Entries for locating text and elements:

**********

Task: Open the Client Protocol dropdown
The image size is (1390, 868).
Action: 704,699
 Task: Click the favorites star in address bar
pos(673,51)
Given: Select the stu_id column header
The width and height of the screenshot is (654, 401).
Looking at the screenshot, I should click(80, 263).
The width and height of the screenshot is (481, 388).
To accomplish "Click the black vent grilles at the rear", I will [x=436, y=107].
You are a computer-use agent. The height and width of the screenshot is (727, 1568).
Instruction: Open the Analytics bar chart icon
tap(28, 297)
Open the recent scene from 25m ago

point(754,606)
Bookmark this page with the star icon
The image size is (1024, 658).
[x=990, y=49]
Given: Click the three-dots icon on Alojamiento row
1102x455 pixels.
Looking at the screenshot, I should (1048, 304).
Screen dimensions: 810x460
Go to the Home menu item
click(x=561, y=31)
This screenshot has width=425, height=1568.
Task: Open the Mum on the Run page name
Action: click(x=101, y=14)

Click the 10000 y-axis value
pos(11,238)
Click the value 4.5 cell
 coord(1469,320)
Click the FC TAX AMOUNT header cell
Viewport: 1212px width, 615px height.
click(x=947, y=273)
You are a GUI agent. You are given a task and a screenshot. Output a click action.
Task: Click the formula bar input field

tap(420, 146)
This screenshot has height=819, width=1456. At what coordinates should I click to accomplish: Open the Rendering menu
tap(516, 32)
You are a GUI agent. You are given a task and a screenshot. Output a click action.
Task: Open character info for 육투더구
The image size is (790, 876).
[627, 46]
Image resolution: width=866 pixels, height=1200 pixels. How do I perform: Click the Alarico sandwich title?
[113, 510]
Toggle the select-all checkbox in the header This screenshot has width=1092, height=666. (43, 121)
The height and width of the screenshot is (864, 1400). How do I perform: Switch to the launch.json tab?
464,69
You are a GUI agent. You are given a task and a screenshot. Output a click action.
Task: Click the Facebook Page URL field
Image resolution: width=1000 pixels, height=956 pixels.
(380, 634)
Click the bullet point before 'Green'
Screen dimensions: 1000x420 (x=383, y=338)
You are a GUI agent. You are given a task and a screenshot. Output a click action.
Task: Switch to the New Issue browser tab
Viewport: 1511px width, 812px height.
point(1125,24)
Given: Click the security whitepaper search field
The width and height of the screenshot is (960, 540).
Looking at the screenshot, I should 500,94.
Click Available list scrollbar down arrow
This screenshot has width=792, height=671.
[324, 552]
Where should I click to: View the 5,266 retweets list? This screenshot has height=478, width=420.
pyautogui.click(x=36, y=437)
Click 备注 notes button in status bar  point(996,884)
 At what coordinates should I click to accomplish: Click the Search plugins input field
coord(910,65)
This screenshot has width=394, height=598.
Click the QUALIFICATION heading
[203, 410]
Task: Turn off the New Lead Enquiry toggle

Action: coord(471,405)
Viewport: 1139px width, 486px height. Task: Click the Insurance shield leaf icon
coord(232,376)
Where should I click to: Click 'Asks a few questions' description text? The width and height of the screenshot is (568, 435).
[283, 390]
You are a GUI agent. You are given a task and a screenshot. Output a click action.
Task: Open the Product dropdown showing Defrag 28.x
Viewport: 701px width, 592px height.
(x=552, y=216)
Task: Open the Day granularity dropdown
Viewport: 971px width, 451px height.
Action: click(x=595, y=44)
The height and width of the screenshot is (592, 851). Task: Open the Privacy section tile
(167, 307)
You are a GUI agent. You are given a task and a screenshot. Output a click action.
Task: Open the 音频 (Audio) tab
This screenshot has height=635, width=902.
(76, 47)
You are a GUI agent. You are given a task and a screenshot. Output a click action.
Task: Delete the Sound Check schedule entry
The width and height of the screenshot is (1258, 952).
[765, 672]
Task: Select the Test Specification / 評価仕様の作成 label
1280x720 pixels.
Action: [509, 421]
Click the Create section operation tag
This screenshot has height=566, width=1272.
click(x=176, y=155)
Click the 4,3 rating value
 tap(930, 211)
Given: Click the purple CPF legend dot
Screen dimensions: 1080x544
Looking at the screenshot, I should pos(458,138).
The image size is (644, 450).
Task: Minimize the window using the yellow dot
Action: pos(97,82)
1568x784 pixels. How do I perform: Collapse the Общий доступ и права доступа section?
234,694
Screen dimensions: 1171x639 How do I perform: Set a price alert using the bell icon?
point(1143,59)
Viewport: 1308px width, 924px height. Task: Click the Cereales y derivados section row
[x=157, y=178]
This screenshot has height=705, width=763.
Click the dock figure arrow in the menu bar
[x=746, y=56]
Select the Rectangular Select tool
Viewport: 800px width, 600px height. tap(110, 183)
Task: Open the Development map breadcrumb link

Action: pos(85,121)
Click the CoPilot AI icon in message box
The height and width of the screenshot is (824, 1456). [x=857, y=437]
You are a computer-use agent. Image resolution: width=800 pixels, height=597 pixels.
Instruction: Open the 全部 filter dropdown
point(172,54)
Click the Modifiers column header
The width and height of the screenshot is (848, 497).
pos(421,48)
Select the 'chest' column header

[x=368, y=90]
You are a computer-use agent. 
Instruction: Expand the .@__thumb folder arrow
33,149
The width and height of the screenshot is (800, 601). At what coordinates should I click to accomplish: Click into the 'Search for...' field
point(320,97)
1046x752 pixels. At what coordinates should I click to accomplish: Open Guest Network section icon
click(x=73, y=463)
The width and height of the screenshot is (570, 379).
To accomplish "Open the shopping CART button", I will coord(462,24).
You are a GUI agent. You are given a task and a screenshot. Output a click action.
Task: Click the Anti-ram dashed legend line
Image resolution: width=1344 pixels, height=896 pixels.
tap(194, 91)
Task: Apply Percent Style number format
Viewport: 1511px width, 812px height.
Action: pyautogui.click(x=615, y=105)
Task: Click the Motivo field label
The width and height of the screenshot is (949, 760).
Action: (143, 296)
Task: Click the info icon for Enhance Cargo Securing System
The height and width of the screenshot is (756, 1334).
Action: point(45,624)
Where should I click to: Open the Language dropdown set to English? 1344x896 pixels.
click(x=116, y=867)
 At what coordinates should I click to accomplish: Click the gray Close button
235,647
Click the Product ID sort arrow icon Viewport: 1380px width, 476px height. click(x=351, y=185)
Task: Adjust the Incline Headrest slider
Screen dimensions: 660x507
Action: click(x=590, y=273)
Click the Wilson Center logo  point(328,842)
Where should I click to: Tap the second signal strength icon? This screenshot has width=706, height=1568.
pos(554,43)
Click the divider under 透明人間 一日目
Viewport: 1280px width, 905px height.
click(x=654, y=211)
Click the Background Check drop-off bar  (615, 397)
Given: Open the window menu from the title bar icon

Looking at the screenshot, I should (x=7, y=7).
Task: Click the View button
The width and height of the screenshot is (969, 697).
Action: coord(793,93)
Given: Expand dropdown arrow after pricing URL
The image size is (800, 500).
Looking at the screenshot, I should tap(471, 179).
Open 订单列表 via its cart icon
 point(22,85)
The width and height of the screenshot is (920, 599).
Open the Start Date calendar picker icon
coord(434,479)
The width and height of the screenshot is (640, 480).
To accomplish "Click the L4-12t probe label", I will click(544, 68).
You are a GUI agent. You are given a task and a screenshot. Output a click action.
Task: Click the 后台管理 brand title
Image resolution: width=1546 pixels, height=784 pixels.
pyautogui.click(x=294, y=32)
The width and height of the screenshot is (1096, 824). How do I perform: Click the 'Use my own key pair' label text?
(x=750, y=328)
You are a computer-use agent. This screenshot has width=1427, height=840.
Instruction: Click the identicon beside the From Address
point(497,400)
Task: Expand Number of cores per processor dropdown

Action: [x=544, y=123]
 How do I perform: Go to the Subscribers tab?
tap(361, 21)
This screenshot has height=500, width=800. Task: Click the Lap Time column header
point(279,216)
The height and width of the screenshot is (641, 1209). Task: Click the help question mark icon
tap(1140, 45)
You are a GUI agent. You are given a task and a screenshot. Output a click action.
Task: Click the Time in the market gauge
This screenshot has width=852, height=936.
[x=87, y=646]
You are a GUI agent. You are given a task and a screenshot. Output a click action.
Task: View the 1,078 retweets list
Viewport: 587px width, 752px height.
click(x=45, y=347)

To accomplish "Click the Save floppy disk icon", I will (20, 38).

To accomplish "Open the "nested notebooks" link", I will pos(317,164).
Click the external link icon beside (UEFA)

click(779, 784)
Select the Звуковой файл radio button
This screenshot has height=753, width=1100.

**********

Could you echo, word for word, the lines of the listing between the line holding "Where should I click to: Click" and the line holding "Action: pos(85,121)", inclusive?

Where should I click to: Click 'Asks a few questions' description text? The width and height of the screenshot is (568, 435).
[283, 390]
You are a GUI agent. You are given a task and a screenshot. Output a click action.
Task: Open the Product dropdown showing Defrag 28.x
Viewport: 701px width, 592px height.
(x=552, y=216)
Task: Open the Day granularity dropdown
Viewport: 971px width, 451px height.
Action: click(x=595, y=44)
The height and width of the screenshot is (592, 851). Task: Open the Privacy section tile
(167, 307)
You are a GUI agent. You are given a task and a screenshot. Output a click action.
Task: Open the 音频 (Audio) tab
This screenshot has height=635, width=902.
(76, 47)
You are a GUI agent. You are given a task and a screenshot. Output a click action.
Task: Delete the Sound Check schedule entry
The width and height of the screenshot is (1258, 952).
[765, 672]
Task: Select the Test Specification / 評価仕様の作成 label
1280x720 pixels.
Action: [509, 421]
Click the Create section operation tag
This screenshot has height=566, width=1272.
click(x=176, y=155)
Click the 4,3 rating value
 tap(930, 211)
Given: Click the purple CPF legend dot
Screen dimensions: 1080x544
Looking at the screenshot, I should pos(458,138).
The image size is (644, 450).
Task: Minimize the window using the yellow dot
Action: pos(97,82)
1568x784 pixels. How do I perform: Collapse the Общий доступ и права доступа section?
234,694
Screen dimensions: 1171x639 How do I perform: Set a price alert using the bell icon?
point(1143,59)
Viewport: 1308px width, 924px height. Task: Click the Cereales y derivados section row
[x=157, y=178]
This screenshot has height=705, width=763.
Click the dock figure arrow in the menu bar
[x=746, y=56]
Select the Rectangular Select tool
Viewport: 800px width, 600px height. tap(110, 183)
Task: Open the Development map breadcrumb link

Action: pos(85,121)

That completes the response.